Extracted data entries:
^^^^^^^^

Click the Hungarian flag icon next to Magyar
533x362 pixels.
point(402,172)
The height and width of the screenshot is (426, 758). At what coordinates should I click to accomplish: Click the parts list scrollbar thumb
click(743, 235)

^^^^^^^^

TASK TO COMPLETE:
Transcribe the data above completely and exactly.

OUTPUT BELOW:
Click the Hungarian flag icon next to Magyar
533x362 pixels.
point(402,172)
The height and width of the screenshot is (426, 758). At what coordinates should I click to accomplish: Click the parts list scrollbar thumb
click(743, 235)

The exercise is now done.